2.Celestia ED simulation.
Forget it. The Moon's too small to be properly terraformed at the surface.
Feel free to intellectually cripple yourself with premature, ill-informed judgements - god knows you won't be in the minority - the rest of us will continue to examine the possibility until actual evidence rules it out, as if scientists.
Have fun figuring out how to import water, nitrogen, oxygen, carbon, phosphorus, sulfur, and lots of other fun ingredients to this dead rock then. I'll stick with Mars and Venus for now, which have at least some of those in appreciable quantities to make it seem economically worthwhile. Jupiter's moons are a long-shot, but I see the possibility for them.

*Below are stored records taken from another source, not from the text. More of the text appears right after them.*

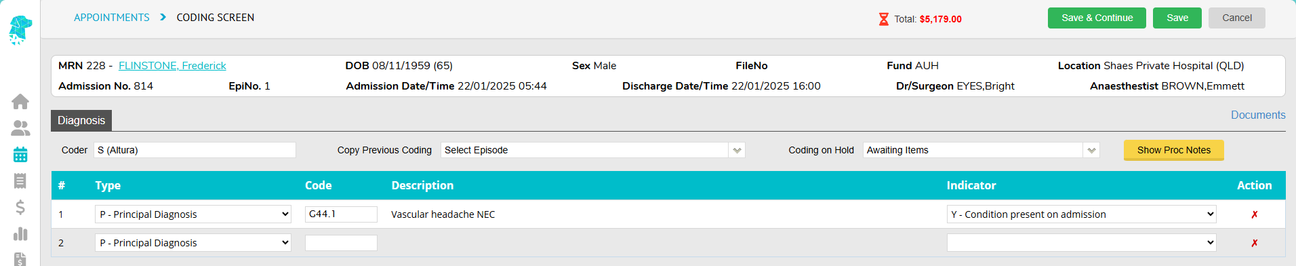Go to APPOINTMENTS breadcrumb
This screenshot has height=266, width=1296.
point(112,18)
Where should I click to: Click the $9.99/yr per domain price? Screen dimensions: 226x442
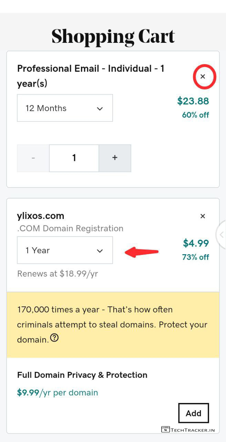tap(58, 393)
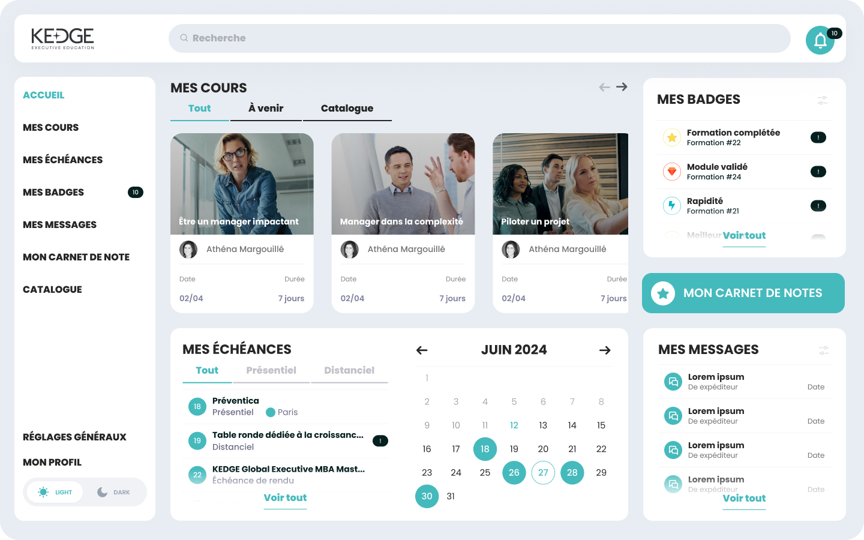The image size is (864, 540).
Task: Click the Mes Badges filter settings icon
Action: [x=822, y=100]
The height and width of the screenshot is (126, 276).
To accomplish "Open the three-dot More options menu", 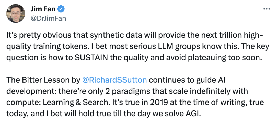I will (x=267, y=9).
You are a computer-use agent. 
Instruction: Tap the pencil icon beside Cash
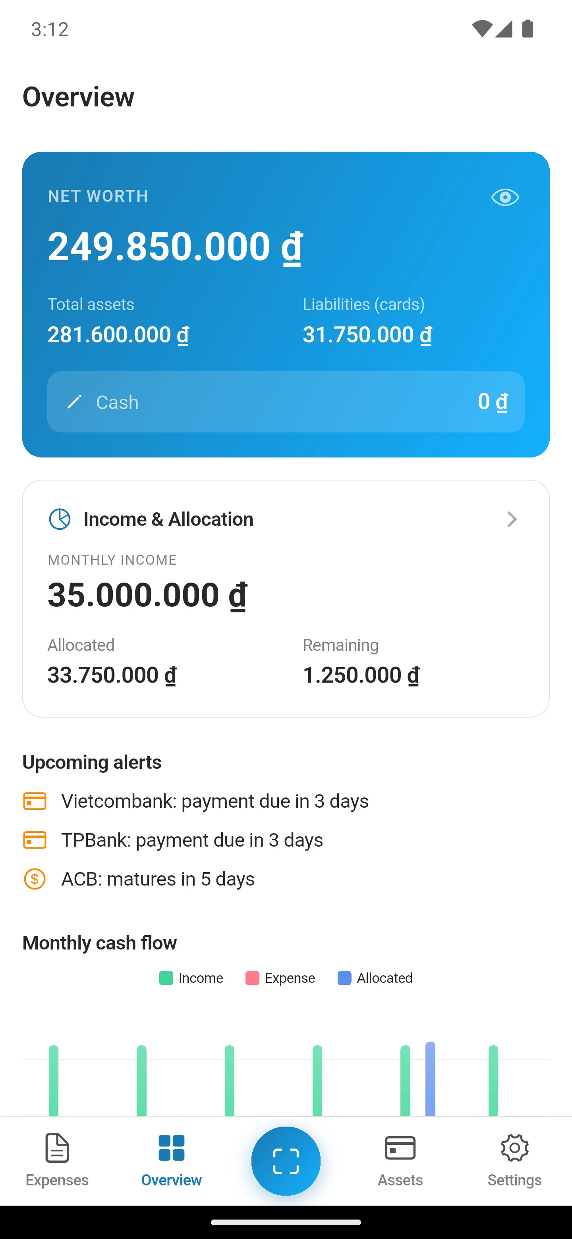pyautogui.click(x=74, y=402)
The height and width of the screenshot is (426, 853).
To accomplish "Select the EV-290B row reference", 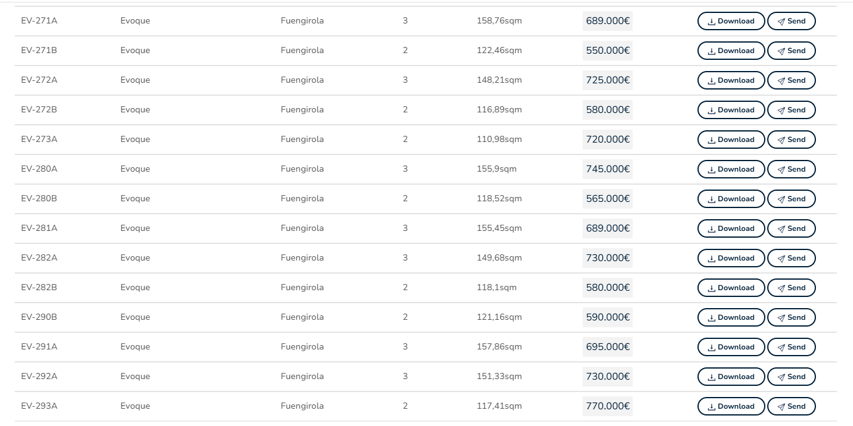I will click(39, 317).
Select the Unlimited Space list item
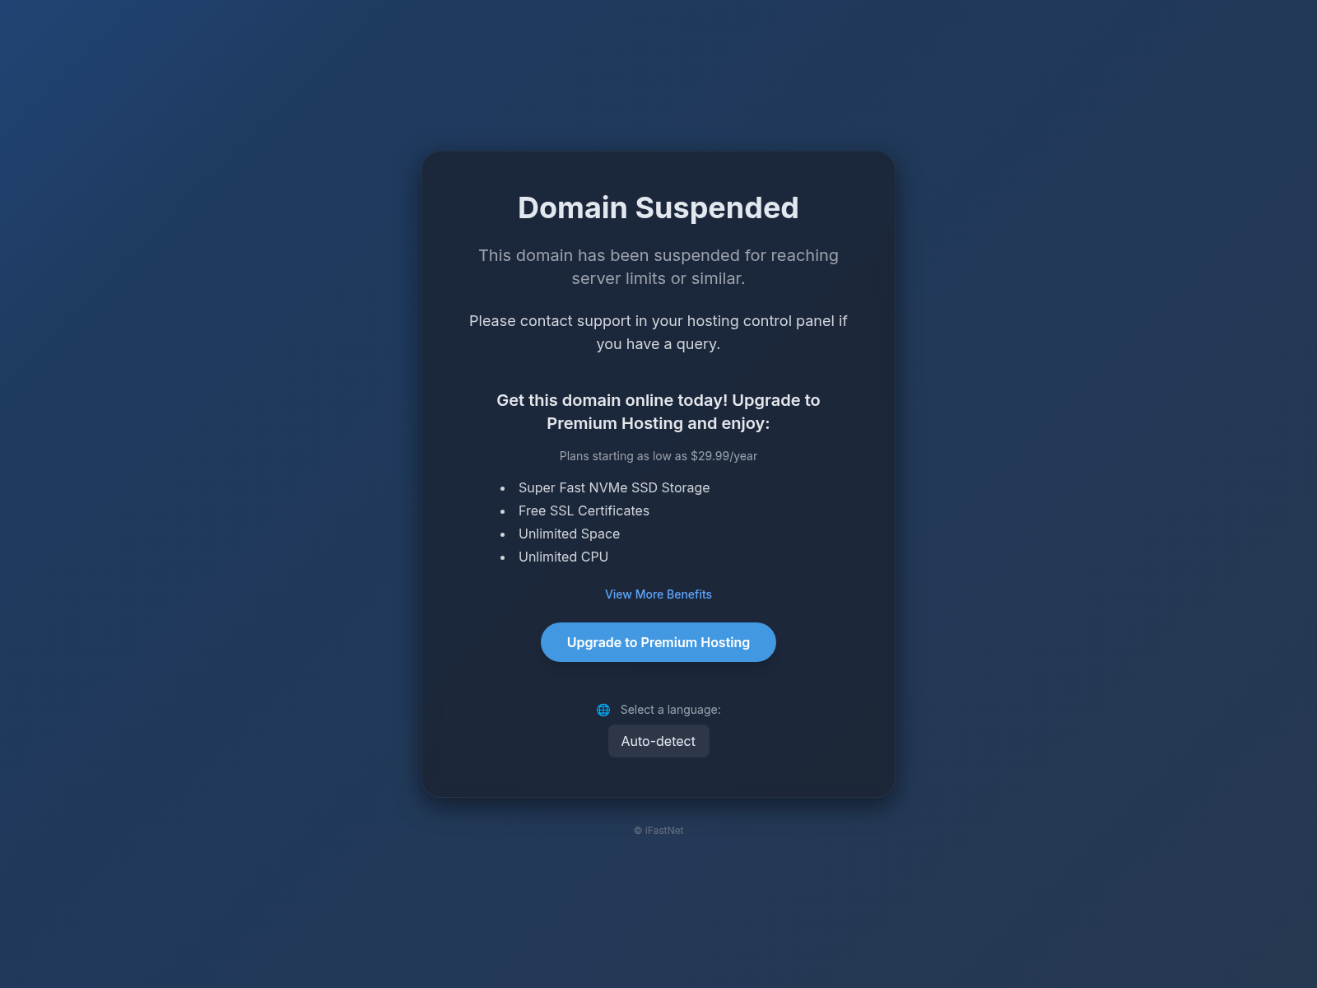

To terraform the Moon, the planetoid itself would contribute nothing to the effort except gravity, and not particularly good gravity in of itself. We'd have to build a colossal magnetic field to supplement it. Everything else we're just adding from other things. Tens of thousands of TNOs would have to contribute materials. This is quite an operation.
I'm going to agree with RobertDyck on this one. We have four other better candidates for terraforming. Earth's Moon has no distinguishing characteristic that gives it an advantage over devoting resources to terraforming these other worlds. But that's not to say it won't be colonized heavily and be a very important center for growth. Without an atmosphere we'll be able to build up many industries that require high thermal efficiency. It's close to a habitable world, it has useful mineral resources as-is, and it happens to be a good place to set up telescopes and communications systems to talk to all of the other worlds being colonized without atmospheric interference.
Import them from Ceres.
Although a good idea, terraforming the Moon would not be feasible. First the Moon has a very inactive central core, which is part of the process for a liveable atmosphere to be made artificially or naturally.

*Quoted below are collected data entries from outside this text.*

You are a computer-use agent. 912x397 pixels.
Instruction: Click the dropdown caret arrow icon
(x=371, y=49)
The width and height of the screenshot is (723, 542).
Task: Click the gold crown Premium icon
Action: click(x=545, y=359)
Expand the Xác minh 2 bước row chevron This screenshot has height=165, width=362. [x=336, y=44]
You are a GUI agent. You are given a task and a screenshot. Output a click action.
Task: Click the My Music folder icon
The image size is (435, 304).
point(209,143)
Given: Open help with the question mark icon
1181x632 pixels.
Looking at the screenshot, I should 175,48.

A more feasible appraoch would be to be facilities like is currently being built in Englang, I believe the project is called New Eden. What the project is is a combination Bio-Sphere/greenhouse.
What could be done on the Moon could be done two fold - One Earth soil
with all the microbes that make up fertile soil would be sent to the moon, where do to Photosynthesis the foliage planted in the soil brought from Earth would create condensation on the glass window or thick plexiglass
panels that would run into gutters where the water would then be collected and used to irrigate the foliage and other needs.The second approach would be to have the same layout as above but instead of using Earth soil, Moon soil would be used. Although the result at first would be very dusty after a few light sprinklings of water to keep the dust down fertilizers could be added to enrich the Moon soil in an attempt to sustain the foliage.

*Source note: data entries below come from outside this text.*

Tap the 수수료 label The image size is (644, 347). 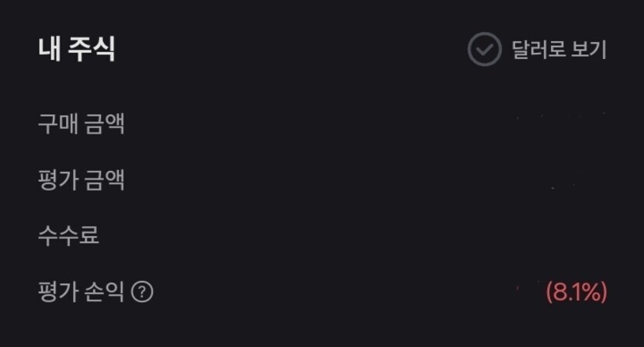point(68,236)
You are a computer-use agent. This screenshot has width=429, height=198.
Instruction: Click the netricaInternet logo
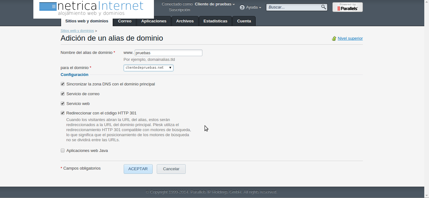point(93,9)
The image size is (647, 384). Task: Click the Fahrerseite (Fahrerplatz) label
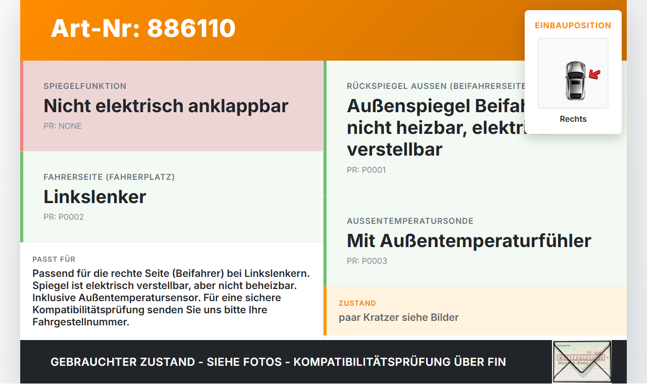coord(109,177)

A good way to test this affect is too find an old baseball diamond that has a dirt infield, drag the infield until the top layer is a dusty layer that when you walk on it, everytime you step will result in a small puff of dust or microsoil to gush from where your foot was placed.
NO.If the Moon will have an ionosphere, no magnetic field would be needed.
EVEN EARTH WAS SOMETIMES W/O MAG. FIELD.
The acid was concentrated as the lake / sea dried up. Not typical for most of lake's lifetime.